### Task goal:
Word for word, print the entries that follow.

### Data supplied:
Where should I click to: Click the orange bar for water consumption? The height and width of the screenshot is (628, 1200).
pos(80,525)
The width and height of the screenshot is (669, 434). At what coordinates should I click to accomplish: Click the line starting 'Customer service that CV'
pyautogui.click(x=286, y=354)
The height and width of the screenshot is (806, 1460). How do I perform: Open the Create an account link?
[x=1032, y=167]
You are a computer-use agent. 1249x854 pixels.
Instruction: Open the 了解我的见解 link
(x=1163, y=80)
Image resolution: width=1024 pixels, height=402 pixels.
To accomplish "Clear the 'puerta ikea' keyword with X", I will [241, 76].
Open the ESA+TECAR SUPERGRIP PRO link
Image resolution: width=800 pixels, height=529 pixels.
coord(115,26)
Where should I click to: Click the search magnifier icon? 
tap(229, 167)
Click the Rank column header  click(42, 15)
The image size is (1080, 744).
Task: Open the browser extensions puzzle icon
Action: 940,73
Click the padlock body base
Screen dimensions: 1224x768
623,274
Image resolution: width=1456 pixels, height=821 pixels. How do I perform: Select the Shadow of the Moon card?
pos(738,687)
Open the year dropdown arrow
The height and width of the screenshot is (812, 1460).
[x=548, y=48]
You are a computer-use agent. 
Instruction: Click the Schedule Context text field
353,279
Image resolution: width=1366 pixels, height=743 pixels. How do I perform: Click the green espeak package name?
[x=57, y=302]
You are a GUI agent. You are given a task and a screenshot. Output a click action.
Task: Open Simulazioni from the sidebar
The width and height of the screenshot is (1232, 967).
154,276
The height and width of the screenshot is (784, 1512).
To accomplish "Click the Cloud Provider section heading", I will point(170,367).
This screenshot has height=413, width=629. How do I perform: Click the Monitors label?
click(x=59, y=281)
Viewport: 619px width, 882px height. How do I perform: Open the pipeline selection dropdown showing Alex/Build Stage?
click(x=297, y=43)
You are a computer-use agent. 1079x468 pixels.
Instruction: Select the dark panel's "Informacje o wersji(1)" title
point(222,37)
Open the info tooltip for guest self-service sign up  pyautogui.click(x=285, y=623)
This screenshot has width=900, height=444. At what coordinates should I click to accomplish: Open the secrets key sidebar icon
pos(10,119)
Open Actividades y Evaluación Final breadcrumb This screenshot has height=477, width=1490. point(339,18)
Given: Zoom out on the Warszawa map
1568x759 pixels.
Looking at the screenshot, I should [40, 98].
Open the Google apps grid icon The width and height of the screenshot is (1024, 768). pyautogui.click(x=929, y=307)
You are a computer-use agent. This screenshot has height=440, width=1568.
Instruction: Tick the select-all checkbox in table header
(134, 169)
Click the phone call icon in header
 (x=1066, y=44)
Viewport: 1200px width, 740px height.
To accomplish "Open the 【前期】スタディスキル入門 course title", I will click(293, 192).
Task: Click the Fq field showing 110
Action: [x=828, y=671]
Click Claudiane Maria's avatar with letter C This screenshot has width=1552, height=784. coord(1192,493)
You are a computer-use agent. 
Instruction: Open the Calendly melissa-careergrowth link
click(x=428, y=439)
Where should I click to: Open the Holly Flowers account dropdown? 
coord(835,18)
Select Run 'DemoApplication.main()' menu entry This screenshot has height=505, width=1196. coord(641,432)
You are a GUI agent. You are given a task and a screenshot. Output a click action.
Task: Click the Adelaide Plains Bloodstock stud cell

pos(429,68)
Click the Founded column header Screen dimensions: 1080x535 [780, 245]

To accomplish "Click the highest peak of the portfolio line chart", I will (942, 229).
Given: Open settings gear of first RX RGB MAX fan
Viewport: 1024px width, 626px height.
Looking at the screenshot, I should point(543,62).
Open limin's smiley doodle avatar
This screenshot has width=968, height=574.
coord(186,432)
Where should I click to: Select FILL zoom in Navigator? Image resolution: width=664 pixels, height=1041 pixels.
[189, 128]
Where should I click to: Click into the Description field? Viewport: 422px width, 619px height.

### Response box:
Where should I click to: Click the orange bar for water consumption? The height and width of the screenshot is (628, 1200).
pos(80,525)
The width and height of the screenshot is (669, 434). At what coordinates should I click to accomplish: Click the line starting 'Customer service that CV'
pyautogui.click(x=286, y=354)
The height and width of the screenshot is (806, 1460). How do I perform: Open the Create an account link?
[x=1032, y=167]
You are a computer-use agent. 1249x854 pixels.
Instruction: Open the 了解我的见解 link
(x=1163, y=80)
Image resolution: width=1024 pixels, height=402 pixels.
To accomplish "Clear the 'puerta ikea' keyword with X", I will [241, 76].
Open the ESA+TECAR SUPERGRIP PRO link
Image resolution: width=800 pixels, height=529 pixels.
coord(115,26)
Where should I click to: Click the search magnifier icon? 
tap(229, 167)
Click the Rank column header  click(42, 15)
The image size is (1080, 744).
Task: Open the browser extensions puzzle icon
Action: 940,73
Click the padlock body base
Screen dimensions: 1224x768
623,274
Image resolution: width=1456 pixels, height=821 pixels. How do I perform: Select the Shadow of the Moon card?
pos(738,687)
Open the year dropdown arrow
The height and width of the screenshot is (812, 1460).
[x=548, y=48]
You are a computer-use agent. 
Instruction: Click the Schedule Context text field
353,279
Image resolution: width=1366 pixels, height=743 pixels. How do I perform: Click the green espeak package name?
[x=57, y=302]
You are a GUI agent. You are given a task and a screenshot. Output a click action.
Task: Open Simulazioni from the sidebar
The width and height of the screenshot is (1232, 967).
154,276
The height and width of the screenshot is (784, 1512).
To accomplish "Click the Cloud Provider section heading", I will point(170,367).
This screenshot has height=413, width=629. How do I perform: Click the Monitors label?
click(x=59, y=281)
Viewport: 619px width, 882px height. How do I perform: Open the pipeline selection dropdown showing Alex/Build Stage?
click(x=297, y=43)
You are a computer-use agent. 1079x468 pixels.
Instruction: Select the dark panel's "Informacje o wersji(1)" title
point(222,37)
Open the info tooltip for guest self-service sign up  pyautogui.click(x=285, y=623)
This screenshot has width=900, height=444. At what coordinates should I click to accomplish: Open the secrets key sidebar icon
pos(10,119)
Open Actividades y Evaluación Final breadcrumb This screenshot has height=477, width=1490. point(339,18)
Given: Zoom out on the Warszawa map
1568x759 pixels.
Looking at the screenshot, I should [40, 98].
Open the Google apps grid icon The width and height of the screenshot is (1024, 768). pyautogui.click(x=929, y=307)
You are a computer-use agent. This screenshot has height=440, width=1568.
Instruction: Tick the select-all checkbox in table header
(134, 169)
Click the phone call icon in header
 (x=1066, y=44)
Viewport: 1200px width, 740px height.
To accomplish "Open the 【前期】スタディスキル入門 course title", I will click(293, 192).
Task: Click the Fq field showing 110
Action: [x=828, y=671]
Click Claudiane Maria's avatar with letter C This screenshot has width=1552, height=784. coord(1192,493)
You are a computer-use agent. 
Instruction: Open the Calendly melissa-careergrowth link
click(x=428, y=439)
Where should I click to: Open the Holly Flowers account dropdown? 
coord(835,18)
Select Run 'DemoApplication.main()' menu entry This screenshot has height=505, width=1196. coord(641,432)
You are a GUI agent. You are given a task and a screenshot. Output a click action.
Task: Click the Adelaide Plains Bloodstock stud cell

pos(429,68)
Click the Founded column header Screen dimensions: 1080x535 [780, 245]

To accomplish "Click the highest peak of the portfolio line chart", I will (942, 229).
Given: Open settings gear of first RX RGB MAX fan
Viewport: 1024px width, 626px height.
Looking at the screenshot, I should point(543,62).
Open limin's smiley doodle avatar
This screenshot has width=968, height=574.
coord(186,432)
Where should I click to: Select FILL zoom in Navigator? Image resolution: width=664 pixels, height=1041 pixels.
[189, 128]
Where should I click to: Click into the Description field? Viewport: 422px width, 619px height.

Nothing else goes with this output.